I'm so sad and angry. I don't know why I'm angry...other than because she has to suffer. And I am not handling this well. I internalize the pain. With the kids and work I have places I need to be. Or excuses I can use. I'm alone in the office this week while my bosses are all out in DC. I have to handle everything. Part of me is thankful for the distraction. Part of me thinks I should be sitting in her room with her, holding her hand like my mom and aunt are. But I can't. Not because of work. I can't because I don't want to be there. It hurts too much. I don't want to see it. I don't want to watch the slow deterioration of life that is happening as we all sit around and wait...for death.

I have been there each day, but only briefly since Saturday. Today was the worst. It's like she's down to just the basic life functions, and they are becoming difficult too. Breathe in, breathe out. Labored. Gurgly. I can't stand it. The sound haunts me. I wanted to roll around on the floor and cry, scream, something. Every fiber of my being wanted to run from the room. I wanted to go out. To get away from the noise. From the sight. So frail. So...near death. But I just sat there. Trying to hold it in. Letting only a few tears escape down my cheeks. I kept the kids out in the waiting room. I want to shield them from this. They saw her yesterday. She was much more peaceful then. Now she is still asleep, but struggling.

I can't let it out of me. So stupid stuff happens. Like panic attacks where I feel like I'm having a heart attack. I stood outside in my nightgown for a good 10 minutes, freezing, just so I could feel something other than this suffocating feeling of hopelessness. I keep feeling like I'm getting numb. Literally, my face in patches and my legs feel numb like they're asleep. I don't know what the hell that is from, but I'm sure it is another way the stress is seeping out. I can cry while I sit here typing so this is probably good.

I guess I was hoping for a miracle. That they would take the life-saving measures away and something would kick in on it's own. She'd just wake up and eat and drink and get well. I was hanging on to that. But tonight, it's gone. There is no hope. There is only a small amount of time left and she will be here no more. It hurts. I know she'll be better off. I hold on to the thought that she'll be back with the man she loved so much, who was taken from her when he was just 47. My grandpa. I have to believe in that.

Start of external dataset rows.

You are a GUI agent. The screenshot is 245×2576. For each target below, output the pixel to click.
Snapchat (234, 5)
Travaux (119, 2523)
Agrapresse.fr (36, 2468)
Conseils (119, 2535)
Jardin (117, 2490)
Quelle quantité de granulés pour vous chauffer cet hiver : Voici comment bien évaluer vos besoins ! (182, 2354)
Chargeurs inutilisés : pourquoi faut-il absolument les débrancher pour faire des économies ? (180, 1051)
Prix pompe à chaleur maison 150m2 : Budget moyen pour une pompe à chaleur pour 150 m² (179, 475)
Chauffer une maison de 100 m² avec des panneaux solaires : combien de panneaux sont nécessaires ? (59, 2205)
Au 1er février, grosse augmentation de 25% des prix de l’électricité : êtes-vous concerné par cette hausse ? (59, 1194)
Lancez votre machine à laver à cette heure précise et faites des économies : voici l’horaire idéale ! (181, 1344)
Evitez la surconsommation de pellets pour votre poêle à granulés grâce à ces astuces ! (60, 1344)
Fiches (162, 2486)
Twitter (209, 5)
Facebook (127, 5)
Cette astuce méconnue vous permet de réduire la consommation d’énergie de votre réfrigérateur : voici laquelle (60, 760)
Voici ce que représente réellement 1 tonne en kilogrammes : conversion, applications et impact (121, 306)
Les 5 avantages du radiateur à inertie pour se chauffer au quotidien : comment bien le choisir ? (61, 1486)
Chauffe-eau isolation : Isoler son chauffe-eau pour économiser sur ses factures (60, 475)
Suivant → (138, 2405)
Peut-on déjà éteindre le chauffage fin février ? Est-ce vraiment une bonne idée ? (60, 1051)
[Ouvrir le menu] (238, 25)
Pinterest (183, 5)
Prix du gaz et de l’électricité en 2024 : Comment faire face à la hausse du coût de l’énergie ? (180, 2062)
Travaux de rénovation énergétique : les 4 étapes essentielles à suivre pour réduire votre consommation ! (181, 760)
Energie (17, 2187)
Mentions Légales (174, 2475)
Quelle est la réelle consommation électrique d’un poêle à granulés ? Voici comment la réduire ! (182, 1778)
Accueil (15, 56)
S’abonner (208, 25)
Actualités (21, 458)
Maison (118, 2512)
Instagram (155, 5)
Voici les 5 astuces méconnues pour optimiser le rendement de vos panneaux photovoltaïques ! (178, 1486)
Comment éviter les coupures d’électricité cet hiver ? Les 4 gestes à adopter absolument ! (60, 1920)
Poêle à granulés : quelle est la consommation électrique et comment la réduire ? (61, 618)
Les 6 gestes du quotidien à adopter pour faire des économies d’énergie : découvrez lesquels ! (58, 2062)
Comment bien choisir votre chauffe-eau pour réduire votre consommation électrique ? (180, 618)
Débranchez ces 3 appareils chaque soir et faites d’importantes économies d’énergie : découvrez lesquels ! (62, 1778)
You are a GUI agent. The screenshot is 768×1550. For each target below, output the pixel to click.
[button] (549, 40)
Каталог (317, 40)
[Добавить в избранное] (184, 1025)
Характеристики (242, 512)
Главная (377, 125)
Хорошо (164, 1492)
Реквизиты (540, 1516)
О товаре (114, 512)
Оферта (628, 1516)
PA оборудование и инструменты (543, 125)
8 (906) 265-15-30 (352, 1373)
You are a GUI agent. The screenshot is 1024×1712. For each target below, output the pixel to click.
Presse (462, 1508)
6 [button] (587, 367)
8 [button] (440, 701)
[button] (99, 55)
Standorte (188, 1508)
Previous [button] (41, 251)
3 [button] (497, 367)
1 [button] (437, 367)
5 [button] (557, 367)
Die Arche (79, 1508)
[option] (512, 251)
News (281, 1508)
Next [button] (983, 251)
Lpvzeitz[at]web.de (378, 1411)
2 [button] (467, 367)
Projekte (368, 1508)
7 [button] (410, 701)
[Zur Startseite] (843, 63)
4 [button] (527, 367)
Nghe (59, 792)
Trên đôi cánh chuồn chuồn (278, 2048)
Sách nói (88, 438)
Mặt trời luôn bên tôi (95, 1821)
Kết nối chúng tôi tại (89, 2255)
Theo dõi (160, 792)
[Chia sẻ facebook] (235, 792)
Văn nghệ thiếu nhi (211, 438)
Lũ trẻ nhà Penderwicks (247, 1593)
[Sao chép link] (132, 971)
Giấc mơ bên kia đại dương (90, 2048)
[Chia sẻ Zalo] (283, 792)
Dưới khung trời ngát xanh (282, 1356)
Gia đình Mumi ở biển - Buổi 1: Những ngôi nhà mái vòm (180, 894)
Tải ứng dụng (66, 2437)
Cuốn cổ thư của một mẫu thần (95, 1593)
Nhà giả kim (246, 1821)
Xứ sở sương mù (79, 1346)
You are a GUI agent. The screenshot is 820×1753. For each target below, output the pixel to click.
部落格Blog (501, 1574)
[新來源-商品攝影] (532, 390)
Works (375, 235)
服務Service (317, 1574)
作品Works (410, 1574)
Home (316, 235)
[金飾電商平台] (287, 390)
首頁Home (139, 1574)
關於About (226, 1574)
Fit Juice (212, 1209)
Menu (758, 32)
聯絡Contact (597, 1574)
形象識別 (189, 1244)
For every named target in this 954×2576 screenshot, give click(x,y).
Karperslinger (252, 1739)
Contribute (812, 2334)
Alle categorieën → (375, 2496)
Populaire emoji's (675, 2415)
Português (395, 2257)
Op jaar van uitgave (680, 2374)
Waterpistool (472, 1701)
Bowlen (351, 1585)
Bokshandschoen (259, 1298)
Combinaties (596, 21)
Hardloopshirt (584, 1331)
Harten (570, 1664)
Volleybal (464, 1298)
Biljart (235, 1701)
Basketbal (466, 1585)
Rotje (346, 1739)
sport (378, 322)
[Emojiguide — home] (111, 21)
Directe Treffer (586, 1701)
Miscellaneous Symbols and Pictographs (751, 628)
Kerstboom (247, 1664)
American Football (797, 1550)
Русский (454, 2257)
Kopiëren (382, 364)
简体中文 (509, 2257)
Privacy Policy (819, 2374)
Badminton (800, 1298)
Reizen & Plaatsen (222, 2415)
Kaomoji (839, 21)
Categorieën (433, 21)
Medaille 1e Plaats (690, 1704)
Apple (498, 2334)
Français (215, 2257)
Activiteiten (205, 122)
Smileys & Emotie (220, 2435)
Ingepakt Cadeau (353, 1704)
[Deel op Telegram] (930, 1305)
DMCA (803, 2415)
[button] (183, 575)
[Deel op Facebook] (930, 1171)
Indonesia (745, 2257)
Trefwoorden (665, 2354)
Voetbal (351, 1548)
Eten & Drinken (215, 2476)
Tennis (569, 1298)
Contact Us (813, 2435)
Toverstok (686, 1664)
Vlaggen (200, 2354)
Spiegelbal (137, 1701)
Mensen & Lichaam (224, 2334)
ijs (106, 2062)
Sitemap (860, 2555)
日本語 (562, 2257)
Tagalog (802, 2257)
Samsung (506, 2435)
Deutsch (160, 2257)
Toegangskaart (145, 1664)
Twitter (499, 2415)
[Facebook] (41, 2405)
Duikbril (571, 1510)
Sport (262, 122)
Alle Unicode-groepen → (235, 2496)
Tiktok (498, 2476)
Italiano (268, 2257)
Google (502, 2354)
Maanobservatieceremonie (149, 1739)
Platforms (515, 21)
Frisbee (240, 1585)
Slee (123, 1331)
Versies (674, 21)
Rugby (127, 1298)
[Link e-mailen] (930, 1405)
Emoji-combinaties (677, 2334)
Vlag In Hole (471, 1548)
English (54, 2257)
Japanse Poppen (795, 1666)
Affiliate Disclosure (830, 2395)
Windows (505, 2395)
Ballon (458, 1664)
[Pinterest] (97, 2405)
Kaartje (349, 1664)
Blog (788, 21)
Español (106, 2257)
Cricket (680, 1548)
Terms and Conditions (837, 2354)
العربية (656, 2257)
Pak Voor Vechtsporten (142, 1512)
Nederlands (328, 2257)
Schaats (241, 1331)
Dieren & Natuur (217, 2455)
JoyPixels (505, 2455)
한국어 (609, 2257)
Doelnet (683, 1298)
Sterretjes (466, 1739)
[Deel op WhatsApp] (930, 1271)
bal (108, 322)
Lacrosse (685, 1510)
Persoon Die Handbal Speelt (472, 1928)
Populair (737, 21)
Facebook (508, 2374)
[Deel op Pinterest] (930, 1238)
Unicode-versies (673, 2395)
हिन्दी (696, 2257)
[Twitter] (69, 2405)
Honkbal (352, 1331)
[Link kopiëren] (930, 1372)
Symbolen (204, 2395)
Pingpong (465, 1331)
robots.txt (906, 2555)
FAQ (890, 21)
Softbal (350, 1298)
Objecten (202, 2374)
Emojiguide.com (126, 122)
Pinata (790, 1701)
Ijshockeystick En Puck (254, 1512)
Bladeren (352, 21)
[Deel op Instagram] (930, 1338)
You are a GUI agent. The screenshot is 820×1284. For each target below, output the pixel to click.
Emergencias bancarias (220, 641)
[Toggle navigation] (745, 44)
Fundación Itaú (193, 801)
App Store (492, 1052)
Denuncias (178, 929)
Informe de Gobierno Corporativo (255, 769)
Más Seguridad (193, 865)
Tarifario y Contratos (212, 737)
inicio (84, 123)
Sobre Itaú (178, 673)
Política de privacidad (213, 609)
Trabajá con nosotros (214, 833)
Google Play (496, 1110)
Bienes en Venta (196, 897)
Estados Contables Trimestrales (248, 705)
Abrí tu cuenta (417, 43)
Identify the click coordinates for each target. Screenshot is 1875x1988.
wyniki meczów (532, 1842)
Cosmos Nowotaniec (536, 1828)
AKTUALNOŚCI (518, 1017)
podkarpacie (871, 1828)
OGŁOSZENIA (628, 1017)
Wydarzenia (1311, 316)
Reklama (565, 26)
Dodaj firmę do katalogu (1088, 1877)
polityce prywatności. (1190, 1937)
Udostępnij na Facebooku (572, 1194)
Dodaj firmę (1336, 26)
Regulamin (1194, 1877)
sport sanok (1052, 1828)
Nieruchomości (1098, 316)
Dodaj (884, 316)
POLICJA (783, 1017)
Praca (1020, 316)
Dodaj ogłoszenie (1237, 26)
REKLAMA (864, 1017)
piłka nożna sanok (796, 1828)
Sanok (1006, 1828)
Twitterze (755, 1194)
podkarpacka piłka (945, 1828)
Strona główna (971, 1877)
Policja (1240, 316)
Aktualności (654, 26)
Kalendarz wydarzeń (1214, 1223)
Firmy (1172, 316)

She has not been "well" for a few years now but even so every now and then you would catch a glimpse of that feisty Norwegian woman who made me laugh and loved me so much. I could feel it...in everything she did. From saving the ends of her famous ginger snap cookie dough for me to helping with tuition at college. My oldest daughter and I lived with her until I was able to buy my first home. She loved us being with her. I used to love taking her out to eat and the kids adored their "Nana B". She loved me and I will miss her for the rest of my life. I pray for peace for her. For the end of her suffering. If she cannot get well, please let her go peacefully.